Stored data entries:

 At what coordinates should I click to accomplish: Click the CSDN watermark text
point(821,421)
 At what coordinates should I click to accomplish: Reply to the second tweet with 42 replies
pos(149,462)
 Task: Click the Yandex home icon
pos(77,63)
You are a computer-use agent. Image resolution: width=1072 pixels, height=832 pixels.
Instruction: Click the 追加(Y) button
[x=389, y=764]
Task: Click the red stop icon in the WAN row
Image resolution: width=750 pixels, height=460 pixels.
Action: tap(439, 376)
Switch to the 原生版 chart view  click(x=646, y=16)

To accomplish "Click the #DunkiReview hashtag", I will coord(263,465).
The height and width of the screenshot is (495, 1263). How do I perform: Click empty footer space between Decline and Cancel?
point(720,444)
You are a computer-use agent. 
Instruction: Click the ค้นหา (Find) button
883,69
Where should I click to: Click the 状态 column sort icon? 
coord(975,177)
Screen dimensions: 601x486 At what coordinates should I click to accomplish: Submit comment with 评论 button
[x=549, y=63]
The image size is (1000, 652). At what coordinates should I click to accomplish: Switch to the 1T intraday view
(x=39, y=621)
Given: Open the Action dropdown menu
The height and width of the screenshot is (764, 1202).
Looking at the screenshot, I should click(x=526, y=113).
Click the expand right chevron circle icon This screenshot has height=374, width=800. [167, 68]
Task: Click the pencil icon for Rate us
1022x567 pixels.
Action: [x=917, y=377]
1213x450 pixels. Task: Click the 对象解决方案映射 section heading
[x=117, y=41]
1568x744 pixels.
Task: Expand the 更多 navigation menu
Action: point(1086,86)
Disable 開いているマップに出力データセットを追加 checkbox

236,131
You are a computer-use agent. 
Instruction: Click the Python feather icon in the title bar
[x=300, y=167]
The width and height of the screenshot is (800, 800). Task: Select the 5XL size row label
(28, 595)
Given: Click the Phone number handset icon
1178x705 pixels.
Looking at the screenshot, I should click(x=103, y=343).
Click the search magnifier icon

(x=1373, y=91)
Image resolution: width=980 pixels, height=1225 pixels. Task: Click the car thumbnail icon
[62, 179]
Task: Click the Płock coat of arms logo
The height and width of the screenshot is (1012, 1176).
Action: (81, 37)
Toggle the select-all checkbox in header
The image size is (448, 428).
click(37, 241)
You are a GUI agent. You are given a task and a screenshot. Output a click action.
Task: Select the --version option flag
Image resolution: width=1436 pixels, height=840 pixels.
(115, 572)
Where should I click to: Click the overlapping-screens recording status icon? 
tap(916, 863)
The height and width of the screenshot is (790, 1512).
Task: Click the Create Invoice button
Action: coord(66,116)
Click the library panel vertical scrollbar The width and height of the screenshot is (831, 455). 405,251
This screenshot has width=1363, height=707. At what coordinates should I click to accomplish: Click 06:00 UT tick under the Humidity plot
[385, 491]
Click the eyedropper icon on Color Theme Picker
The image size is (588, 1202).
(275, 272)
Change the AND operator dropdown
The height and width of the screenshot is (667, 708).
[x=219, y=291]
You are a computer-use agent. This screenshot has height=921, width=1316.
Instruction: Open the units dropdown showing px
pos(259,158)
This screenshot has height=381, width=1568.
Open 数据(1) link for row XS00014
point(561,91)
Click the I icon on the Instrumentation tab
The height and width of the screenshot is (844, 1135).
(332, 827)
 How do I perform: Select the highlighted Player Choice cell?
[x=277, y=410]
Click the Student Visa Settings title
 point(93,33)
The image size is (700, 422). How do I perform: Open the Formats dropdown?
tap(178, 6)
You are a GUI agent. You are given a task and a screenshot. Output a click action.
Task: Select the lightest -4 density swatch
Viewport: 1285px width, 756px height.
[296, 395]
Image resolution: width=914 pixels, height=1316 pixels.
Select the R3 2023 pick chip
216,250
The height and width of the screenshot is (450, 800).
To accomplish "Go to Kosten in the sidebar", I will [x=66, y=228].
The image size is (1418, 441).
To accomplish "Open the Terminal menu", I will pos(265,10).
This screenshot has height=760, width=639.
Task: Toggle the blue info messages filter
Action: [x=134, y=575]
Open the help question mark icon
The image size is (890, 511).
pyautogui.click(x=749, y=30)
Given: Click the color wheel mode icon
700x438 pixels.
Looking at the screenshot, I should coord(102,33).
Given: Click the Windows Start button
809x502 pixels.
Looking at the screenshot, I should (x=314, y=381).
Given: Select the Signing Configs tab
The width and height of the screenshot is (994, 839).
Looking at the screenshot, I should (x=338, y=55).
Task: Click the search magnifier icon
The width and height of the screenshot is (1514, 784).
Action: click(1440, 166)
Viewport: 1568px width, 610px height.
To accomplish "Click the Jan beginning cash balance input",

▶ Task
Reproduce each entry precisely, so that nothing differs from the original.

▶ Solution below
 At what coordinates should I click to accomplish: Click the CSDN watermark text
point(821,421)
 At what coordinates should I click to accomplish: Reply to the second tweet with 42 replies
pos(149,462)
 Task: Click the Yandex home icon
pos(77,63)
You are a computer-use agent. Image resolution: width=1072 pixels, height=832 pixels.
Instruction: Click the 追加(Y) button
[x=389, y=764]
Task: Click the red stop icon in the WAN row
Image resolution: width=750 pixels, height=460 pixels.
Action: tap(439, 376)
Switch to the 原生版 chart view  click(x=646, y=16)

To accomplish "Click the #DunkiReview hashtag", I will coord(263,465).
The height and width of the screenshot is (495, 1263). How do I perform: Click empty footer space between Decline and Cancel?
point(720,444)
You are a computer-use agent. 
Instruction: Click the ค้นหา (Find) button
883,69
Where should I click to: Click the 状态 column sort icon? 
coord(975,177)
Screen dimensions: 601x486 At what coordinates should I click to accomplish: Submit comment with 评论 button
[x=549, y=63]
The image size is (1000, 652). At what coordinates should I click to accomplish: Switch to the 1T intraday view
(x=39, y=621)
Given: Open the Action dropdown menu
The height and width of the screenshot is (764, 1202).
Looking at the screenshot, I should click(x=526, y=113).
Click the expand right chevron circle icon This screenshot has height=374, width=800. [167, 68]
Task: Click the pencil icon for Rate us
1022x567 pixels.
Action: [x=917, y=377]
1213x450 pixels. Task: Click the 对象解决方案映射 section heading
[x=117, y=41]
1568x744 pixels.
Task: Expand the 更多 navigation menu
Action: point(1086,86)
Disable 開いているマップに出力データセットを追加 checkbox

236,131
You are a computer-use agent. 
Instruction: Click the Python feather icon in the title bar
[x=300, y=167]
The width and height of the screenshot is (800, 800). Task: Select the 5XL size row label
(28, 595)
Given: Click the Phone number handset icon
1178x705 pixels.
Looking at the screenshot, I should click(x=103, y=343).
Click the search magnifier icon

(x=1373, y=91)
Image resolution: width=980 pixels, height=1225 pixels. Task: Click the car thumbnail icon
[62, 179]
Task: Click the Płock coat of arms logo
The height and width of the screenshot is (1012, 1176).
Action: (81, 37)
Toggle the select-all checkbox in header
The image size is (448, 428).
click(37, 241)
You are a GUI agent. You are given a task and a screenshot. Output a click action.
Task: Select the --version option flag
Image resolution: width=1436 pixels, height=840 pixels.
(115, 572)
Where should I click to: Click the overlapping-screens recording status icon? 
tap(916, 863)
The height and width of the screenshot is (790, 1512).
Task: Click the Create Invoice button
Action: coord(66,116)
Click the library panel vertical scrollbar The width and height of the screenshot is (831, 455). 405,251
This screenshot has width=1363, height=707. At what coordinates should I click to accomplish: Click 06:00 UT tick under the Humidity plot
[385, 491]
Click the eyedropper icon on Color Theme Picker
The image size is (588, 1202).
(275, 272)
Change the AND operator dropdown
The height and width of the screenshot is (667, 708).
[x=219, y=291]
You are a computer-use agent. This screenshot has height=921, width=1316.
Instruction: Open the units dropdown showing px
pos(259,158)
This screenshot has height=381, width=1568.
Open 数据(1) link for row XS00014
point(561,91)
Click the I icon on the Instrumentation tab
The height and width of the screenshot is (844, 1135).
(332, 827)
 How do I perform: Select the highlighted Player Choice cell?
[x=277, y=410]
Click the Student Visa Settings title
 point(93,33)
The image size is (700, 422). How do I perform: Open the Formats dropdown?
tap(178, 6)
You are a GUI agent. You are given a task and a screenshot. Output a click action.
Task: Select the lightest -4 density swatch
Viewport: 1285px width, 756px height.
[296, 395]
Image resolution: width=914 pixels, height=1316 pixels.
Select the R3 2023 pick chip
216,250
The height and width of the screenshot is (450, 800).
To accomplish "Go to Kosten in the sidebar", I will [x=66, y=228].
The image size is (1418, 441).
To accomplish "Open the Terminal menu", I will pos(265,10).
This screenshot has height=760, width=639.
Task: Toggle the blue info messages filter
Action: [x=134, y=575]
Open the help question mark icon
The image size is (890, 511).
pyautogui.click(x=749, y=30)
Given: Click the color wheel mode icon
700x438 pixels.
Looking at the screenshot, I should coord(102,33).
Given: Click the Windows Start button
809x502 pixels.
Looking at the screenshot, I should (x=314, y=381).
Given: Select the Signing Configs tab
The width and height of the screenshot is (994, 839).
Looking at the screenshot, I should (x=338, y=55).
Task: Click the search magnifier icon
The width and height of the screenshot is (1514, 784).
Action: click(1440, 166)
Viewport: 1568px width, 610px height.
To accomplish "Click the Jan beginning cash balance input",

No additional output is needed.